- TASK OBJECTIVE:
Please continue the humor column below about the world falling apart and body wash, picking up after its last sentence.

- EXCERPTED PASSAGE:
▶

The world is falling apart. If this is comes as news, you are either Justin Bieber or one of the Kardashians. The evidence for this assertion is abundant. Gas is the cheapest in 10 years yet no one seems happy about it. Stocks are tanking and airfares are soaring. In Kansas, earthquakes have replaced tornadoes as the most worrisome natural disaster. Fiji just sustained the strongest storm in the recorded history of the southern hemisphere.
There’s more. Last month The New York Times featured this headline: “Argentina Scrambles to Fight Biggest Plague of Locusts in 60 Years.” It seems that farmers there are struggling to “control the country’s worst plague of locusts in more than half a century.” Meanwhile, epidemiologists have added the term Zika to our latest lists of diseases spread by the world’s most unpopular pest — mosquitoes. And right now those pesky insects are headed north.
Kanye West is $40 million in debt and wants us to bail him out. But that’s not the shocking part. People are actually helping him. Someone started a Gofundme account with the promise to “Get Kanye out of debt” and in eight days more than 800 people have contributed.
Additional proof: Since 2014, there have been 49 people who have died taking selfies with grizzly bears, rattlesnakes or too close to cliffs. And maybe you read where honeybees are going into zombie mode and then dying. In the face of this and other turmoil, our leaders are getting weak-kneed. Many are pointing fingers, casting aspersions and causing enormous headlines. And that’s just the pope.
I could go on but this column has a space limit.
A hundred years from now archeologist will find the cause. It will come at the conclusion of a huge archeological dig. They will convene a world conference and declare their discovery. And their findings will shock those remaining survivors. But I can predict their results. Today. Right here.
The tipping point? Body wash. A.KA. shower gel or body gel. Soap — which for a billion years has been effective in ridding germs and B.O. — is uncool and going unsold. In its place is thinly disguised water that smells.
NPR saw this coming six years ago. They reported that sales of bar soaps have fallen 40 percent since the introduction of body washes. This is true even though they are more expensive and, they determined, “consist largely of water. Gels are also more profitable, so it’s no surprise that companies have stopped advertising bar soaps.”

◀

- AVAILABLE DATA:

▶

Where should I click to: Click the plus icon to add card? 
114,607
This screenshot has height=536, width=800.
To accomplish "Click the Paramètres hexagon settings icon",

◀

- WRITTEN ANSWER:
Those experts many years from now will conclude that this body wash concept was hatched by another bad idea, something called body spray, as in Axe Body Spray. Axe has been fumigating homes around the world, but instead of killing insects, it’s gagging parents. And with body spray came body gel, and then an onslaught of other horrific ideas. Like Crocs, Zumba pants, autocorrect, selfie sticks, those headsets that extend from people’s ears, car alarms and the Farmers Only website, which for some reason gets heavy rotation during KU basketball games. Another precursor to body gels: travel pillows that people bring on planes to wrap around their necks but invariably end up rubbing against your cheek. One thing led to another and our world began circling the drain.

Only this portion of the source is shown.